**Information provided:**
┄┄┄┄┄┄
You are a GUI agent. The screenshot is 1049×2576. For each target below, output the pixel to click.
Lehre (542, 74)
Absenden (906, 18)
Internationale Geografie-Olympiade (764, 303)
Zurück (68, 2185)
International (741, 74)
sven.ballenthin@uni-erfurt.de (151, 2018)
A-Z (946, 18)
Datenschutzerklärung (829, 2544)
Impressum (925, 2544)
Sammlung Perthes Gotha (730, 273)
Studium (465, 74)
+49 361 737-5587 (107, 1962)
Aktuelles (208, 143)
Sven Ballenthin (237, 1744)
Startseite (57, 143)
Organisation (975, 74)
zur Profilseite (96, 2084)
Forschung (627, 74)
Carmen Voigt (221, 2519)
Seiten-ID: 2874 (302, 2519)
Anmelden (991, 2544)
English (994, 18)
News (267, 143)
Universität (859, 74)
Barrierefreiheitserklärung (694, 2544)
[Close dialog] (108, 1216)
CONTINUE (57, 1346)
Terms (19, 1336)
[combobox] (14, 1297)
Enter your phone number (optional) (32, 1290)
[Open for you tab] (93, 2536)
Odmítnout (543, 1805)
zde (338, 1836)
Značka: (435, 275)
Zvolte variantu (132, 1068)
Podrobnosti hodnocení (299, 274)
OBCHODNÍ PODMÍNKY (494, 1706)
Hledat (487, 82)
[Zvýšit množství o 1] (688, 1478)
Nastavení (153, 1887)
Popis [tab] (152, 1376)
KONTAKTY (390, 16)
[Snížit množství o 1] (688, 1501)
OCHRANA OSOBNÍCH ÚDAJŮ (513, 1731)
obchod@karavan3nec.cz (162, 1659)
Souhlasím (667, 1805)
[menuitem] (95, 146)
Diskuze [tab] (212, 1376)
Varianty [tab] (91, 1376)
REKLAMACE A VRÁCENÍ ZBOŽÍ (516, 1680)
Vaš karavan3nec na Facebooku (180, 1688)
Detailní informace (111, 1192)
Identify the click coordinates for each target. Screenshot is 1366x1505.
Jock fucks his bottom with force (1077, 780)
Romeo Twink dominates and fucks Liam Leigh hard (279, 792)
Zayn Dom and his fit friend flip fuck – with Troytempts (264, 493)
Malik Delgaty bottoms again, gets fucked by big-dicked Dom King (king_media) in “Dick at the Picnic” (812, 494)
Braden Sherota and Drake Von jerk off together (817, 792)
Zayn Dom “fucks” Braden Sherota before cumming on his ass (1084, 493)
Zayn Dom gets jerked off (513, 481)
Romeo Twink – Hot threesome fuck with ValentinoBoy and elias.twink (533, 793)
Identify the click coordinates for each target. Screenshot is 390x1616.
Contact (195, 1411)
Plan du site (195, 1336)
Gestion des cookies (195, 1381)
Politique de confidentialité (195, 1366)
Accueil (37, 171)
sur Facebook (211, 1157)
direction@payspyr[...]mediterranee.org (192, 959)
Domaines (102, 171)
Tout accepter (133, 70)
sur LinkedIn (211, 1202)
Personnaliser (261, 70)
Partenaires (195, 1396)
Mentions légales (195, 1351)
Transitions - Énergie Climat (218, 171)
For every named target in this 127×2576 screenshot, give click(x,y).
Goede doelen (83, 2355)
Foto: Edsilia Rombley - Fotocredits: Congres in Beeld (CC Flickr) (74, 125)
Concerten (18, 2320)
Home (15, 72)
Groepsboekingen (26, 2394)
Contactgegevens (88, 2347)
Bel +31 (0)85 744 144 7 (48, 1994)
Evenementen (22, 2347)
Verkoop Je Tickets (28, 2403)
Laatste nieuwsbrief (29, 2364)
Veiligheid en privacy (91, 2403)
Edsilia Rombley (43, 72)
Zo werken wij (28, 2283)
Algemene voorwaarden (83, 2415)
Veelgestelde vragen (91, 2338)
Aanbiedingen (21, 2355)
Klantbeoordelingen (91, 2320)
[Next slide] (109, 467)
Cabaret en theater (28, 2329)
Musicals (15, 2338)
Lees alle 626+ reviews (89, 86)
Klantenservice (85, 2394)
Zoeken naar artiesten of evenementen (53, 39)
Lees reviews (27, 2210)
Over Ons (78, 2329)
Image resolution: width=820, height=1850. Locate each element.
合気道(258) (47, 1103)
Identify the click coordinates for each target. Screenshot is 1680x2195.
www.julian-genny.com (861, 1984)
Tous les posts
┄┄┄┄┄┄
**Instructions for the task:** Every line of the material that holds the word "Zayn" must be found and copied.

**Answer below:**
Zayn Dom and his fit friend flip fuck – with Troytempts (264, 493)
Zayn Dom “fucks” Braden Sherota before cumming on his ass (1084, 493)
Zayn Dom gets jerked off (513, 481)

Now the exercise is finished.